The corpus was a copy of our production 50GB, 11M document index with library resources. The queries were taken randomly from the daily query log. Faceting was limited to just the author field, which has 7M unique values. The searcher was warmed up with hundreds of queries before testing. The tester ran with 2 threads against a 4 core machine and 500 searches were performed for each implementation.
In the graph, solr is standard Solr field faceting, exposed is our home brew (SOLR-2412) and sparse is our experimental home brew with sparse counting for small result sets. The red horizontal lines represents quartiles, with the max being replaced with the 95% for better graph scale. The horizontal black lines are medians.
The promising part is that the sparse counter has a much better median (16ms) than both solr (32ms) and exposed (29ms). Looking at the returned results, it seems clear that the vast majority of the queries only hits a fairly small part of the index, which benefits the sparse implementation. As they are real world queries, this is good news.

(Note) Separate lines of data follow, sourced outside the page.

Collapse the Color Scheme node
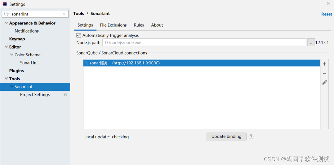Screen dimensions: 334x165 click(x=12, y=55)
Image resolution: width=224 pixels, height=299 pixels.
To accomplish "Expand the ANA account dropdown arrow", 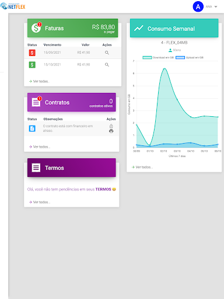I will click(x=216, y=6).
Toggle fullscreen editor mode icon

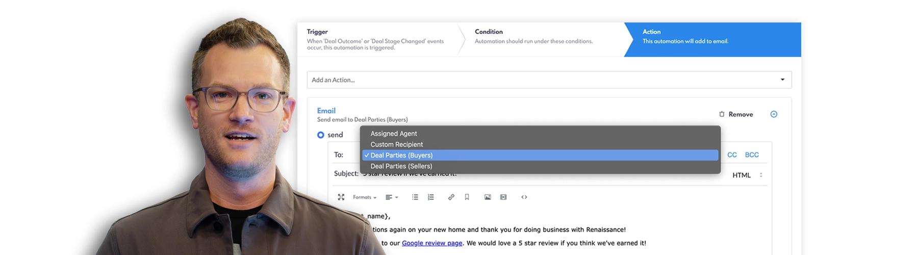point(341,197)
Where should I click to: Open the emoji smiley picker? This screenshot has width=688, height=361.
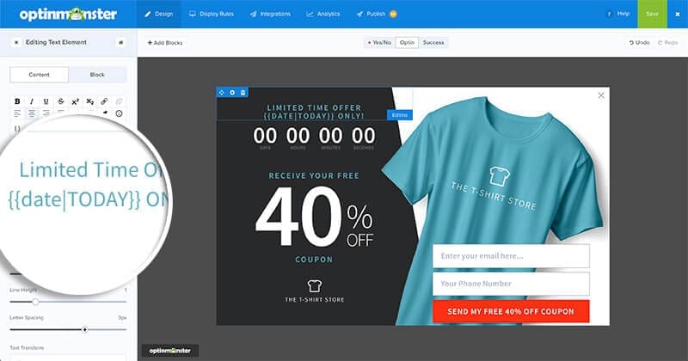tap(120, 113)
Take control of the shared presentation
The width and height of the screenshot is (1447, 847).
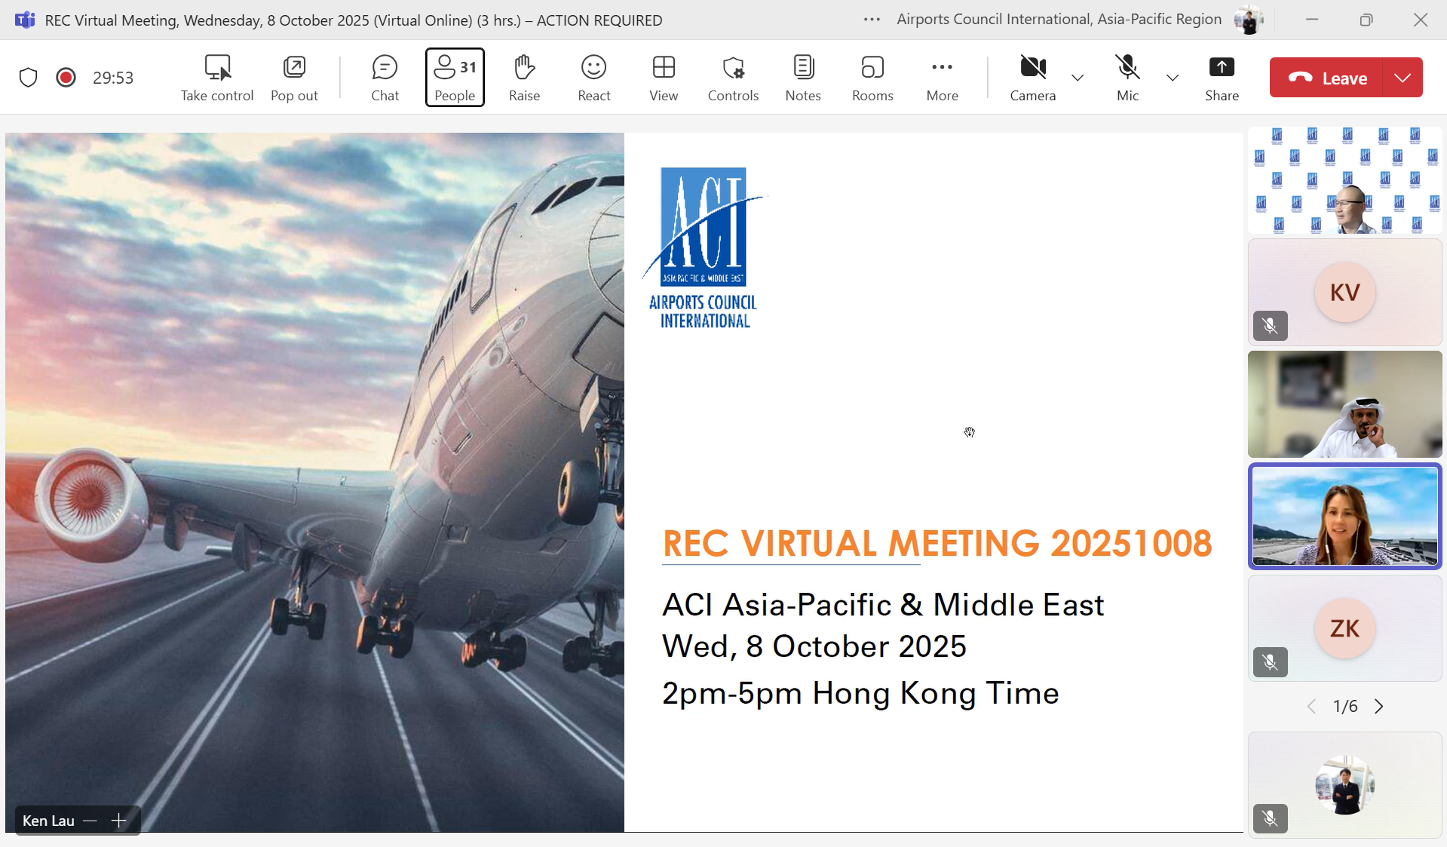pyautogui.click(x=217, y=78)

The performance of Solr field faceting and exposed is fairly similar, which is not very surprising as they work quite alike in this scenario. What is puzzling is that the maximum response time for both exposed and sparse is higher than solr‘s. The slowest response times not shown are 458ms for “have” with solr, 780ms for “to be or not to be” with exposed and 570ms for “new perspectives on native north america” with sparse. More testing is needed to determine if these are fluke results or if there is a general problem with worse outliers for exposed and sparse.

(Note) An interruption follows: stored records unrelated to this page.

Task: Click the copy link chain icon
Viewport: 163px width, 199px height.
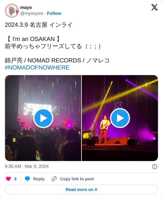Action: tap(54, 179)
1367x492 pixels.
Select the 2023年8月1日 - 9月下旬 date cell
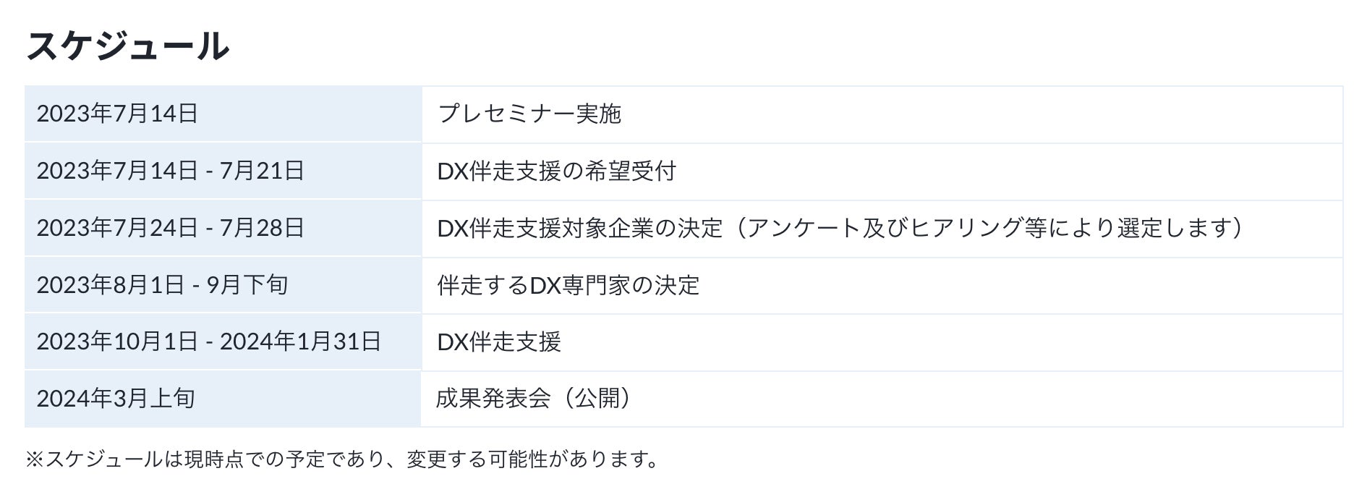pyautogui.click(x=162, y=285)
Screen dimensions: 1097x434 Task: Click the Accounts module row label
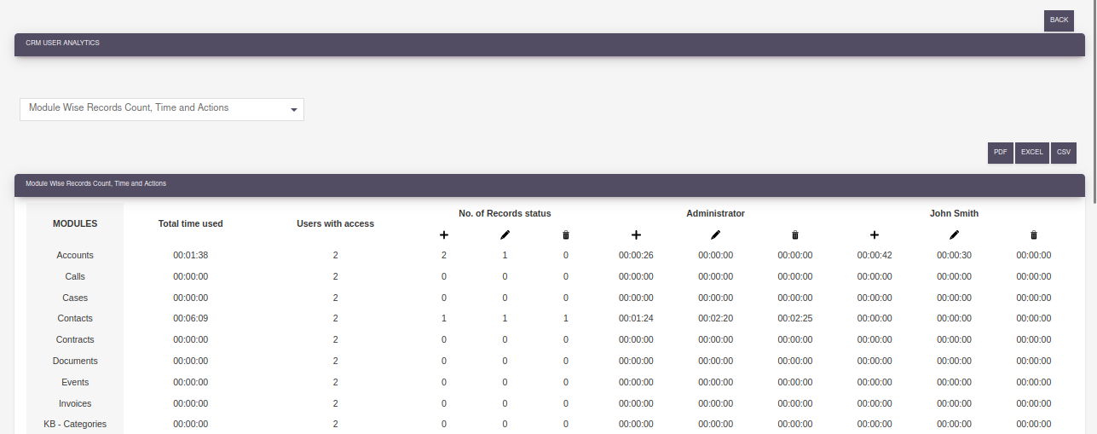click(75, 256)
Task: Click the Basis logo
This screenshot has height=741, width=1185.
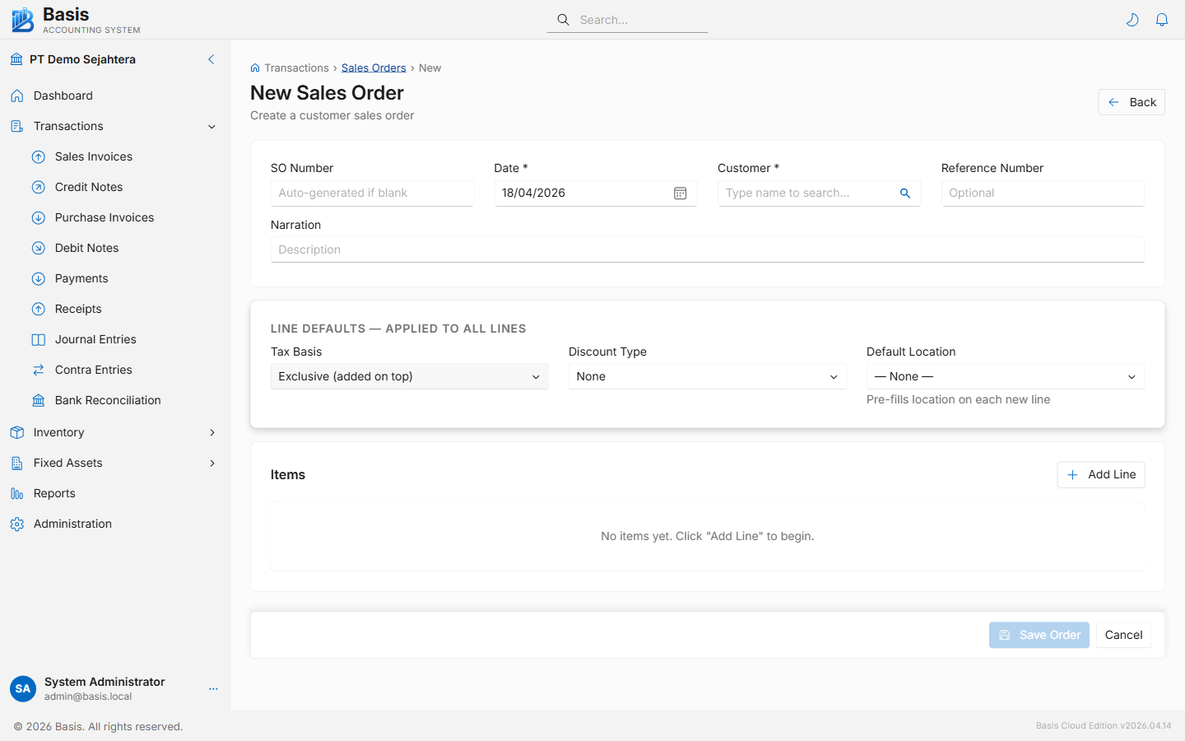Action: [x=22, y=19]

Randomizing queries make for great experimentation but poor comparisons of implementations. Fixing the order and number of queries tested (29086, should anyone wonder) resulted in measurements without the strange outliers. The measurements were done in order exposed, sparse, packed, solr and nofacet. Maximum response time were a little above 2 seconds for all the facet calls and in all cases caused by the query ‘a‘.

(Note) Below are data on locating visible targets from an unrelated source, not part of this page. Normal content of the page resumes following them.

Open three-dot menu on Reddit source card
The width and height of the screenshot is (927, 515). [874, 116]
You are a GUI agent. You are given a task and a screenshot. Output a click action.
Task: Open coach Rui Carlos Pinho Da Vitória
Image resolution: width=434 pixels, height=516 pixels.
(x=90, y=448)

Introducing the JIRA issue SOLR-5894, with an accompanying patch for Solr 4.6.1. The patch only handles field cache based faceting on multi-valued fields right now, but that limitation was mainly to keep things simple. The sparse code is non-invasive and fits well within the way Solr performs field faceting. A quick experiment with 1852 fully warmed queries gave this:
Whoops. Forgot to include the baseline no-facets numbers. This changes the picture quite a bit. With a baseline median of 12 ms, sparse faceting overhead is only (24 ms – 12 ms) 12 ms and non-sparse is (36 ms – 12 ms) = 24 ms, which suspiciously (I triple checked the numbers) makes the sparse faceting overhead exactly half of non-sparse.